South Africa's ANC picks new leader, rejects choice of President Zuma
Barring scandal, Cyril Ramaphosa would likely be the front-runner in the 2019 general election
South Africa's ruling African National Congress has elected Cyril Ramaphosa as its new president, making the nation's deputy president likely to become the next leader of the country.
Outgoing President Jacob Zuma's second and final term as party leader has ended after a scandal-ridden tenure that has seen a plummet in the popularity of Nelson Mandela's liberation movement.
Despite being part of Zuma's administration, Ramaphosa, 65, has styled himself in recent months as a reformer who will steer South Africa away from the corruption scandals that have hurt the economy and briefly sent it into recession this year.
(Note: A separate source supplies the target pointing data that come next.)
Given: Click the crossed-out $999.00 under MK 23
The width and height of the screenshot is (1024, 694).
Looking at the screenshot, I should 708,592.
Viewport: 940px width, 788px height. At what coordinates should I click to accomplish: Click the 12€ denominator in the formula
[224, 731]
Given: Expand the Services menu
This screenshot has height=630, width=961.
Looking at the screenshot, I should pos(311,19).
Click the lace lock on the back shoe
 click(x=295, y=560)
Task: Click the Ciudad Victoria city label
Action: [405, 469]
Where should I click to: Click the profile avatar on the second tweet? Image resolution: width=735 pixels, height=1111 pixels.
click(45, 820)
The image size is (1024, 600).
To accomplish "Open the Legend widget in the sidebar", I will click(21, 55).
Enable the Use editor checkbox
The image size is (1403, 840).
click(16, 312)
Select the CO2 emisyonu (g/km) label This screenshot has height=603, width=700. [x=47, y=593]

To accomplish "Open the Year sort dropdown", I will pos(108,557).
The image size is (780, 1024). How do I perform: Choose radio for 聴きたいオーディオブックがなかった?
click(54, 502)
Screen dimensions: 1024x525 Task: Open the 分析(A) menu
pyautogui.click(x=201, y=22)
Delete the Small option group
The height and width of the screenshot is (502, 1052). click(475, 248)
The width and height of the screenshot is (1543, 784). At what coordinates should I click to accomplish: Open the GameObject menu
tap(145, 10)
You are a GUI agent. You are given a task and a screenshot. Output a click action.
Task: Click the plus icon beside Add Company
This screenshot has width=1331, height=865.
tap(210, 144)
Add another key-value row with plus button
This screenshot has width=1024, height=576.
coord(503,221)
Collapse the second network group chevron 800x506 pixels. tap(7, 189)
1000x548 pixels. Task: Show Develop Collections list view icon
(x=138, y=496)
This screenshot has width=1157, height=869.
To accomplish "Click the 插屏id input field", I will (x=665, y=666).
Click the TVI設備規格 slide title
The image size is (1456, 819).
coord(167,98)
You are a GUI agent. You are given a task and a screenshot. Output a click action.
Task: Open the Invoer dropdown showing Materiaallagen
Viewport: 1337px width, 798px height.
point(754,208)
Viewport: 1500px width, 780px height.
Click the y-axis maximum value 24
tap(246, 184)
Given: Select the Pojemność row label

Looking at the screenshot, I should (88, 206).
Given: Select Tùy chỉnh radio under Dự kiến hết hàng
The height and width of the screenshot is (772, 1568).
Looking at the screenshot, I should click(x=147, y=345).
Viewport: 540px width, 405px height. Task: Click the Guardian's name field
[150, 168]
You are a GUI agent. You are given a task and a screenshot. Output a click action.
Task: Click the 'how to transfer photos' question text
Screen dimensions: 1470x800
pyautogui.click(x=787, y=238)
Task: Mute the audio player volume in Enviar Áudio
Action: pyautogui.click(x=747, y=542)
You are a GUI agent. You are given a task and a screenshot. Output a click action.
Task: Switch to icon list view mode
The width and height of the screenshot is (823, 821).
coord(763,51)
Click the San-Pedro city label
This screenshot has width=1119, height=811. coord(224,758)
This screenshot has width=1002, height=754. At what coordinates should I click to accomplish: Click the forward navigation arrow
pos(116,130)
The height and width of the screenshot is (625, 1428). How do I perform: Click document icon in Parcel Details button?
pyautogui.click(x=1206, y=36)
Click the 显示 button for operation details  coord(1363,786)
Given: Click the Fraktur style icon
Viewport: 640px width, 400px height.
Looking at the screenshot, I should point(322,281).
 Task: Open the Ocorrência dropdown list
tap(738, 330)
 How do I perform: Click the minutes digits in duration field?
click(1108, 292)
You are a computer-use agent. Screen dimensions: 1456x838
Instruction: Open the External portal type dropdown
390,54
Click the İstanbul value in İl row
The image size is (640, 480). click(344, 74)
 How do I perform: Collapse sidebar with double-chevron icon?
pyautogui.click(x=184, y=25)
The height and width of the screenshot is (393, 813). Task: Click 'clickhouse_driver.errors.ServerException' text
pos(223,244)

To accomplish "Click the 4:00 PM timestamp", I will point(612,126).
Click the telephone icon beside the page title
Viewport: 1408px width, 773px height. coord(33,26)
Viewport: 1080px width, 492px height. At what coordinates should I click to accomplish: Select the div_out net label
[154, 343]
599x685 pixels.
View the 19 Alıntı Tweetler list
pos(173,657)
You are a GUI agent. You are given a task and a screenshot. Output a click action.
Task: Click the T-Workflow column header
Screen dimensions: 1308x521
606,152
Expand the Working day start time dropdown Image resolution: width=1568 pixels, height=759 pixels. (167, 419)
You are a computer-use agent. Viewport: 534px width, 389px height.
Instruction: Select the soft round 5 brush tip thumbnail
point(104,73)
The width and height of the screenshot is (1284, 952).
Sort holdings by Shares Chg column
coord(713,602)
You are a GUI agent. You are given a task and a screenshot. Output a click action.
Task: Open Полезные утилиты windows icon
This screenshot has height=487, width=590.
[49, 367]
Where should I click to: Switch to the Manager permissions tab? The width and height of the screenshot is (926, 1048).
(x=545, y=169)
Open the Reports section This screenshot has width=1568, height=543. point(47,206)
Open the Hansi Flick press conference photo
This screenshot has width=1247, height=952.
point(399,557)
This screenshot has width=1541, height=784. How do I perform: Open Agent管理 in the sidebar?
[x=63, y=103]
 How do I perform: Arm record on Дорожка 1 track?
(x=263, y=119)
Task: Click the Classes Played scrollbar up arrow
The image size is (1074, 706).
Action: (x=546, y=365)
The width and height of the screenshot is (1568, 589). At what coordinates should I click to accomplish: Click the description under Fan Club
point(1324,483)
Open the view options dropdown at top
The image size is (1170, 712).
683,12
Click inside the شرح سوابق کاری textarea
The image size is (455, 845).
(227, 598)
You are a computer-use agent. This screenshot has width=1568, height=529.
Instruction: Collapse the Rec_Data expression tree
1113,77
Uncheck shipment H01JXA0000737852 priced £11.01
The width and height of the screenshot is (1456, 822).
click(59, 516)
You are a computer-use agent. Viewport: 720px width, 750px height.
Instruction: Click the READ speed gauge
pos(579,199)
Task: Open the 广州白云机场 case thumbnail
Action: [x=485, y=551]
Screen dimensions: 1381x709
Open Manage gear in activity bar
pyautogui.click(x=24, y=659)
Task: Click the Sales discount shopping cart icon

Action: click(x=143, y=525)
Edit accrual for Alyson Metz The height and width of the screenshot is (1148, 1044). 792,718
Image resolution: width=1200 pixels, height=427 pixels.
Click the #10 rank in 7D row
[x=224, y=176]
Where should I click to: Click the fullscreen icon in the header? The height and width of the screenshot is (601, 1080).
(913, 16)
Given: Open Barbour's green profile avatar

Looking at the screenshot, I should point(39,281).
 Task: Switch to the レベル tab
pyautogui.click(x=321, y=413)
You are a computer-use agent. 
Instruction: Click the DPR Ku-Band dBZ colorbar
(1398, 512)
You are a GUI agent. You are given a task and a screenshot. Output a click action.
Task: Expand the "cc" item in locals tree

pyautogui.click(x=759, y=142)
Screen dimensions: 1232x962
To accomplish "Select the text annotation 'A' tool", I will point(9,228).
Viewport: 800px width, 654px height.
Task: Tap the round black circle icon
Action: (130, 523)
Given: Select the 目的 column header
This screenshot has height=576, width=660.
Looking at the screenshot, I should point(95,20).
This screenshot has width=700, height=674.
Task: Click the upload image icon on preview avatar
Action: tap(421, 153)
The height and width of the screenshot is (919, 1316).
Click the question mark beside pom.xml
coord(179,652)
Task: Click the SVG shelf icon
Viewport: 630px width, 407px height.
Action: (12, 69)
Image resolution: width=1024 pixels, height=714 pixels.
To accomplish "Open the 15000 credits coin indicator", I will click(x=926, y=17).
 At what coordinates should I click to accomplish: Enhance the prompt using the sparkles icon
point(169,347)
Zuma's preferred candidate was his former wife, Nkosazana Diamini-Zuma. She is a former cabinet minister under multiple governments, including that of Nelson Mandela.
One of South Africa's richest businessmen, Ramaphosa is a veteran of the struggle to end the country's former apartheid system of white minority rule and helped negotiate the transition to democracy.
He turned his connections as a former union leader into business ventures that at times have proved controversial. Many South Africans remember that Ramaphosa was a board member of the Lonmin mining group at the time of the Marikana killings in 2012, when police shot dead 34 striking mine workers.
Zuma's term as South Africa's head of state ends in 2019. It is not clear if Ramaphosa as the ANC's new leader will call on Zuma to resign as president, which the party has the authority to do.